6

The problem

I have a RabbitMQ Server that serves as a queue hub for one of my systems. In the last week or so, its producers come to a complete halt every few hours.

What have I tried

Brute force

  • Stopping the consumers releases the lock for a few minutes, but then blocking returns.
  • Restarting RabbitMQ solved the problem for a few hours.
  • I have some automatic script that does the ugly restarts, but it's obviously far from a proper solution.

Allocating more memory

Following cantSleepNow's answer, I have increased the memory allocated to RabbitMQ to 90%. The server has a whopping 16GB of memory and the message count is not very high (millions per day), so that does not seem to be the problem.

From the command line:

sudo rabbitmqctl set_vm_memory_high_watermark 0.9

And with /etc/rabbitmq/rabbitmq.config:

[
   {rabbit,
   [
     {loopback_users, []},
     {vm_memory_high_watermark, 0.9}
   ]
   }
].

Code & Design

I use Python for all consumers and producers.

Producers

The producers are API server that serve calls. Whenever a call arrives, a connection is opened, a message is sent and the connection is closed.

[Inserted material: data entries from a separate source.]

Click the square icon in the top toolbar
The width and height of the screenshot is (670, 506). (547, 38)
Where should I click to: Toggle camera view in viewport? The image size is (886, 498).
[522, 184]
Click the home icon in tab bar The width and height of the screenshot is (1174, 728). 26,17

from kombu import Connection

def send_message_to_queue(host, port, queue_name, message):
    """Sends a single message to the queue."""
    with Connection('amqp://guest:guest@%s:%s//' % (host, port)) as conn:
        simple_queue = conn.SimpleQueue(name=queue_name, no_ack=True)
        simple_queue.put(message)
        simple_queue.close()

Consumers

The consumers slightly differ from each other, but generally use the following pattern - opening a connection, and waiting on it until a message arrives. The connection can stay opened for long period of times (say, days).

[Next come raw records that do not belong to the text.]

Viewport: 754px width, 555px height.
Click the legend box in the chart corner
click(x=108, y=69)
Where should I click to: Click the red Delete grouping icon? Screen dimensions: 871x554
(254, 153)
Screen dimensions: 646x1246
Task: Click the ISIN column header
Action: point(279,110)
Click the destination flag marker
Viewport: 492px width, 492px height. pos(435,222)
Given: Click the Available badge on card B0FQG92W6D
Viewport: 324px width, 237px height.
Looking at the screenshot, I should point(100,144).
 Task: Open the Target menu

with Connection('amqp://whatever:whatever@whatever:whatever//') as conn:
    while True:
        queue = conn.SimpleQueue(queue_name)
        message = queue.get(block=True)
        message.ack()

Design reasoning

  • Consumers always need to keep an open connection with the queue server
  • The Producer session should only live during the lifespan of the API call

This design had caused no problems till about one week ago.

Web view dashboard

The web console shows that the consumers in 127.0.0.1 and 172.31.38.50 block the consumers from 172.31.38.50, 172.31.39.120, 172.31.41.38 and 172.31.41.38.

Blocking / Blocked queues

System metrics

Just to be on the safe side, I checked the server load. As expected, the load average and CPU utilization metrics are low.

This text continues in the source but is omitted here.